Далее Иисус, продолжая Свою речь, подзывает народ, чтобы как можно больше людей услышало Его весьма радикальные и революционные слова о чистой и нечистой пище. Почему слова Иисуса радикальные и революционные? Да потому что разделение людей, животных, предметов этого мира и пищи на ритуально чистое и нечистое – один из важнейших принципов большинства религий. В иудействе от древности до наших дней такое разделение имеет огромное значение.
Израилю было строго предписано «отличать священное от не священного и нечистое от чистого» (Лев 10:10). Священное – это то, что допущено в присутствие Бога. Все, что может приблизиться к Богу, называется «чистым». Чтó именно можно считать «чистым», зависит не от нас, а от Бога. Поэтому здесь даже неуместен вопрос, почему, например, одни животные или птицы «чистые», а другие «нечистые». Так положено, и всё тут. Только «чистые» животные и птицы могли приноситься в жертву Богу, только «чистые» животные, птицы и рыбы могли Израилем употребляться в пищу (Лев 11). И всякий, желавший общения с Богом, предохранял себя от нечистого. Поскольку в быту (на улице, на базаре) израильтянин постоянно мог соприкасаться с нечистыми предметами или людьми (например, с грешниками, с язычниками), приходя в свой дом, он должен был совершить обряд омовения.

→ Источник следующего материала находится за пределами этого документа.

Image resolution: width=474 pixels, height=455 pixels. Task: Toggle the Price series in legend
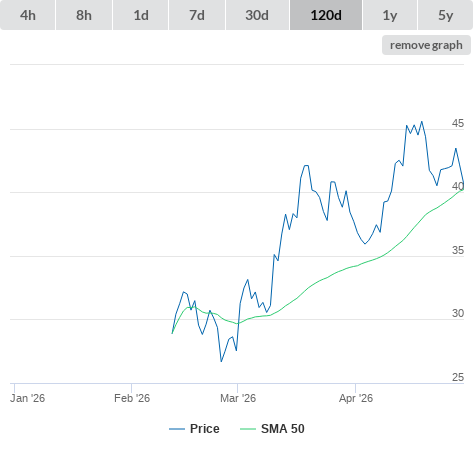click(205, 429)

Особенно – омыть руки перед едой, когда вначале произносилась молитва благословения, то есть человек через молитву входил в контакт с Богом. – А ведь с самого начала разговора речь зашла о том, что Его ученики «не умывают рук своих, когда едят хлеб», то есть не предохраняют себя от «нечистоты». При этом, разумеется, речь не шла о том, что ученики вкушают «нечистое»: им такое и в голову не приходило – скажем, есть свинину.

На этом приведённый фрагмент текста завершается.